Seniorentheatersymposium

Genk/Belgien

Bericht einer Teilnehmerin

 

 

Seit fast einer Woche sind wir nun schon von unserer Tour nach Genk zum Internationaal Congres ‚Age on Stage‘ zurück; hier nun ein kurzer Bericht zu vier sehr schönen Tagen, mit vielen neuen Impulsen und 
Eindrücken. Nicht nur, dass wir selbst eine sehr fröhliche, harmonische Reisegruppe waren, sondern es gab auch viele Gelegenheiten neue internationale Bekanntschaften zu schließen. Das zweitägige Programm startete jeden Tag mit mehreren interessanten Präsentationen (alle wurden simultan übersetzt), dann folgten zum Mitmachen anregende musikalische Beiträge einiger Seniorenmusiker 
(OudFit - Rotterdams Wijktheater u.a.), danach Debatten mit den Präsentatoren.

 

Nach einer wohlverdienten Lunchpause ging es nachmittags mit Workshops weiter; wir hatten uns in erster Linie für die Workshops mit Bewegung entschieden (da war keine  Übersetzung nötig); am zweiten 
Nachmittag nahmen wir je nach Interesse an unterschiedlichen Workshops teil; hier wurden Textbeiträge wieder simultan übersetzt; es gab noch verschiedene Filmangebote und nach den Workshops jeweils noch eine kurze Präsentation, ehe es um 18 Uhr Zeit für das Dinner war.

 

Am Abend dann hatten wir jeweils die Gelegenheit eine Theateraufführung zu besuchen.
Am ersten Abend war es die Vorstellung der dänische Gruppe teaterrodderne mit ihrem Stück ‚Stilhed Stojer‘, einer wirklich schönen Aufführung; und da die Gruppe im gleichen Hotel wohnte wie wir, erfuhren 
wir noch am späten Abend (in der Taverne), dass sie nach Esslingen eingeladen sind und wir uns dort hoffentlich wiedersehen.

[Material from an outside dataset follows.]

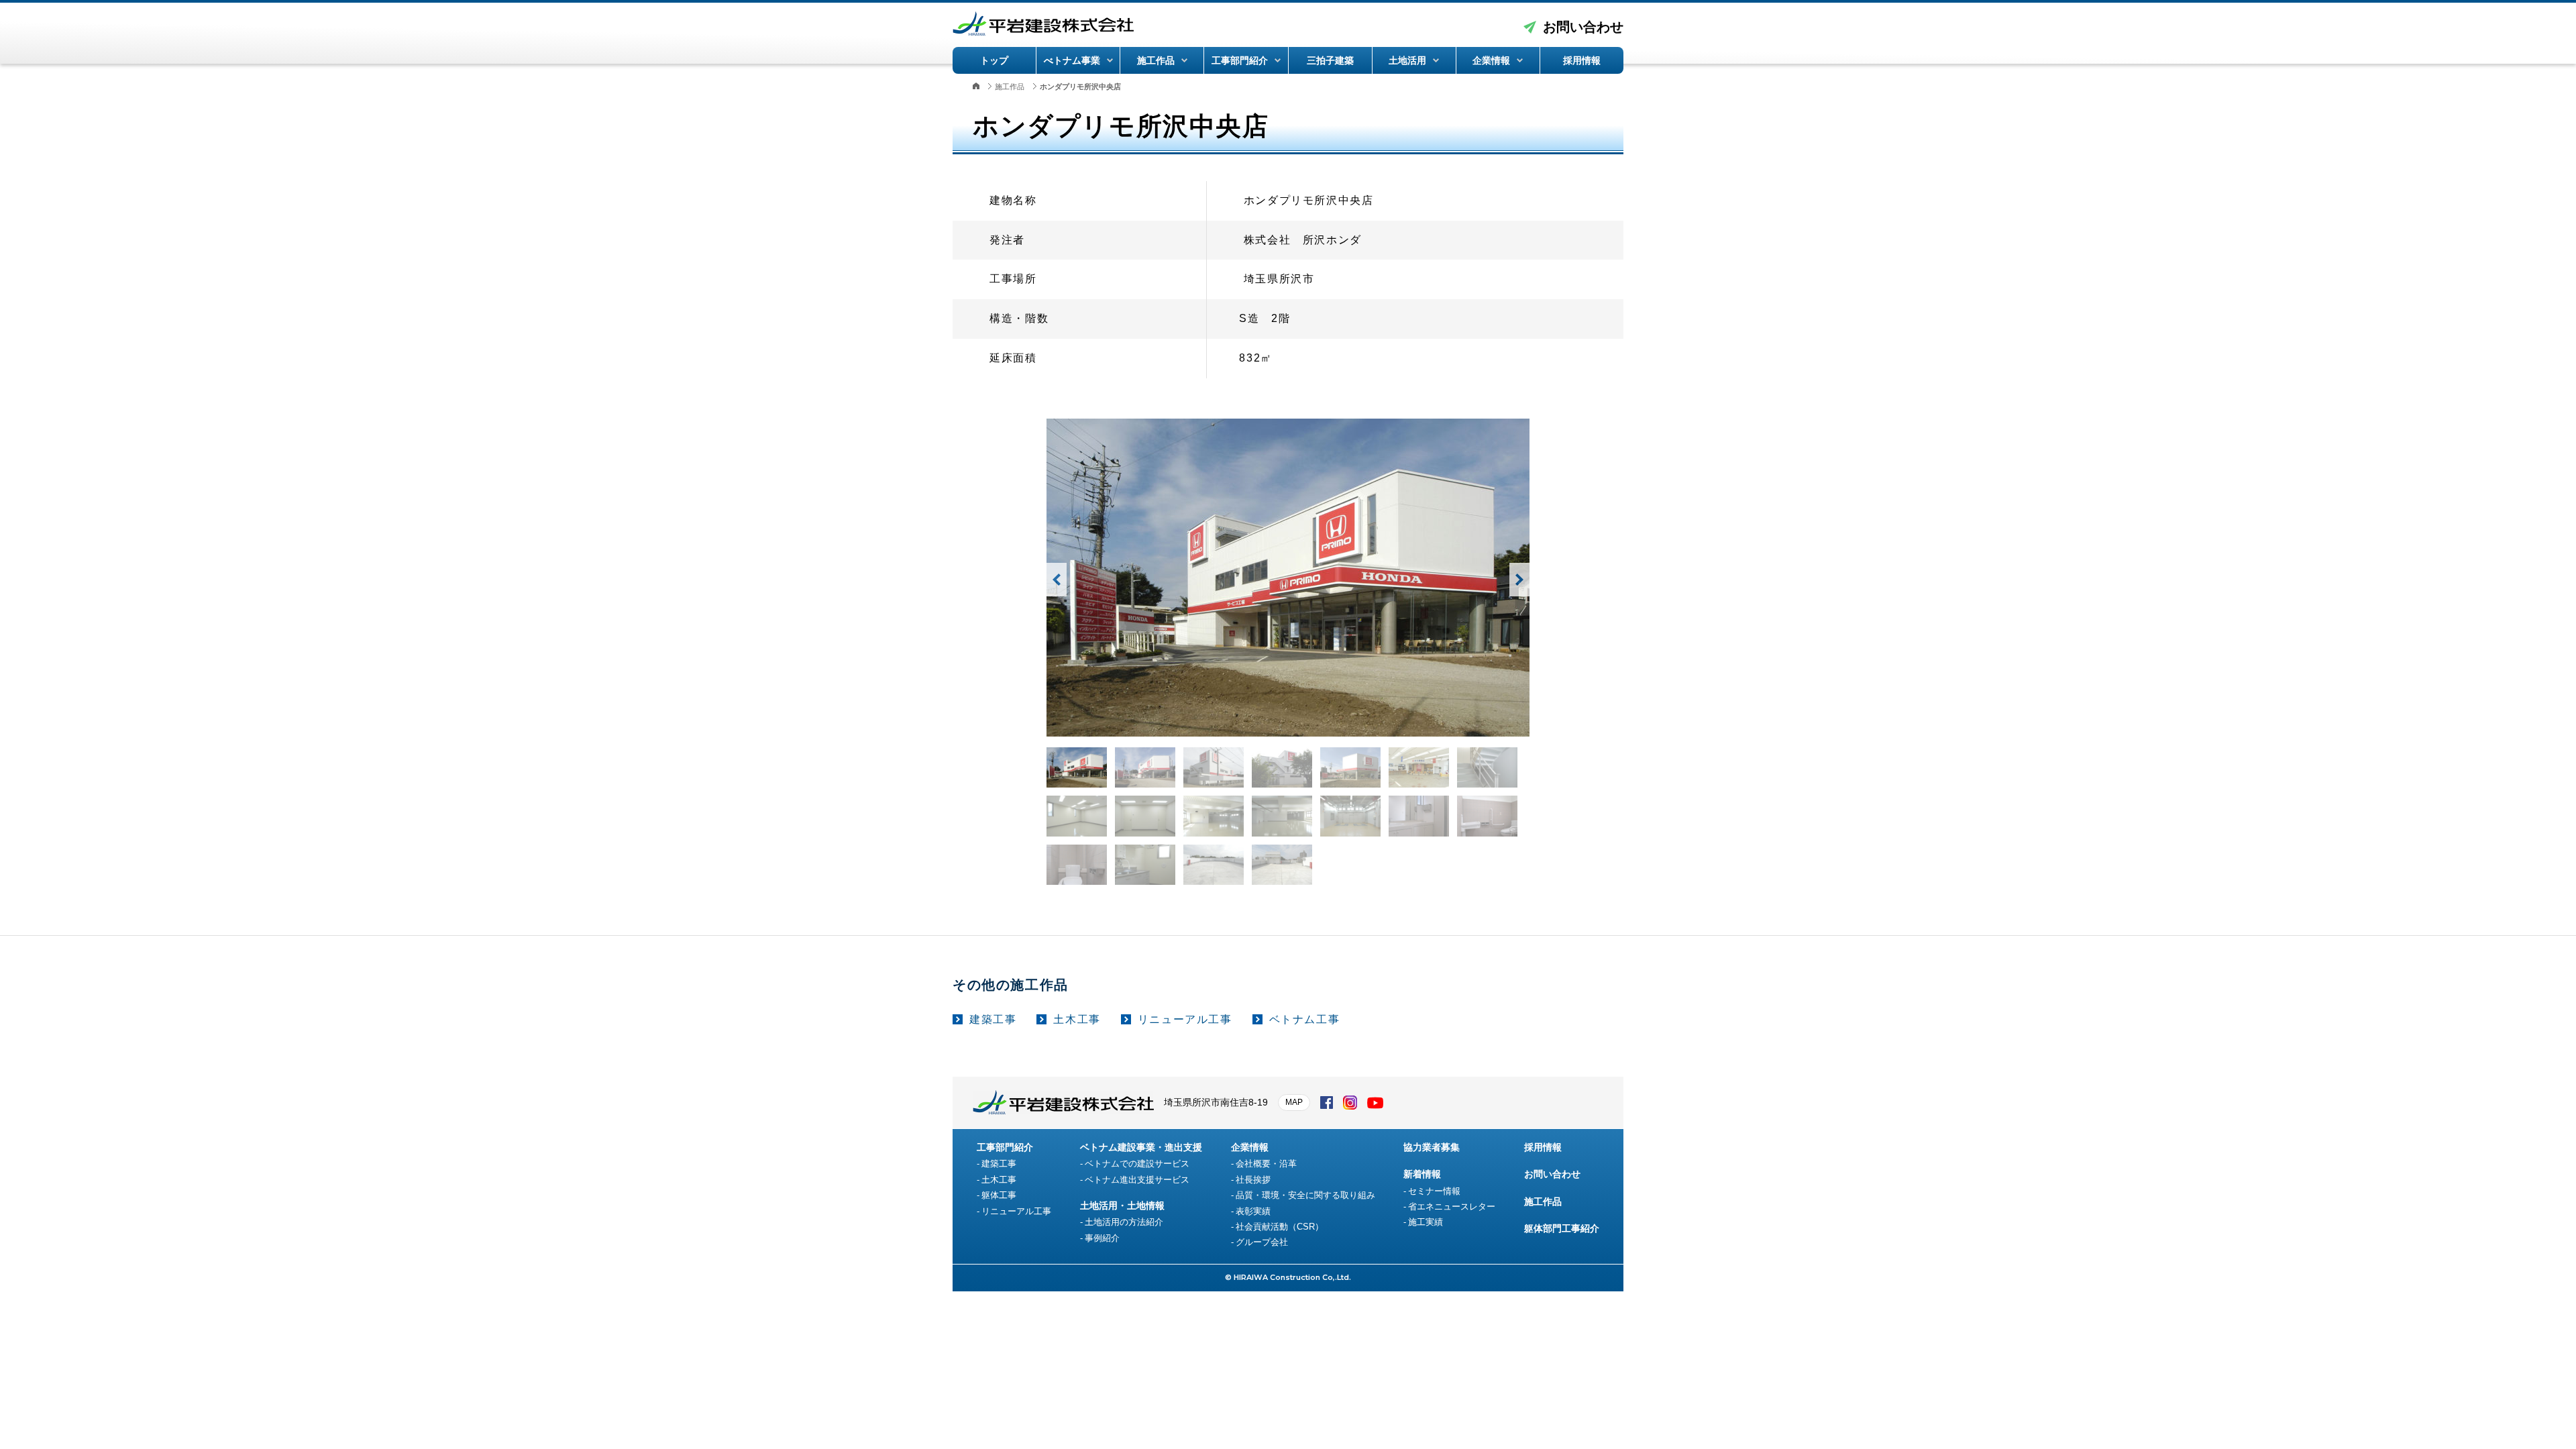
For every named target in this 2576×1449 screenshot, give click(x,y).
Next (1519, 579)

Am zweiten Abend zur Eröffnung des Landjuwelfestivals sahen wir die Performance eines Seniorentanz-theaters (Balvooral!, mit einer Seniorengruppe der Stadt Genk), die uns allerdings nicht so ganz überzeugte. Es waren zwei wirkliche prall gefüllte Kongresstage; ich selbst bin sehr froh, dass ich mit dabei war; zum einen, weil wir unter uns Bekanntschaften aus früheren Seniorenveranstaltungen auffrischen 
konnten, aber auch weil ich viele Inspirationen und Anregungen erhielt; 
der Leitsatz einer Präsentation ‚It’s never too late to start a new career‘ treibt uns alle jetzt ein bisschen an.
Auf der Rückfahrt am Donnerstag haben wir unsere Fahrt zu einem Aufenthalt in Maastricht unterbrochen, wo jeder noch ein paar Andenken (Käse, Schokolade .. ) mitnehmen konnte;
Naemi hat uns auf jeder Fahrt gut und sicher durch Baustellen, Staus und Feierabendverkehr gelenkt;

da blieb uns nur ein ganz herzliches Dankeschön: für die gute Idee zu diesem Festival zu fahren, für
die gute Organisation (Kleinbus, Hotel  etc.) und für den vielen Spaß, den wir hatten.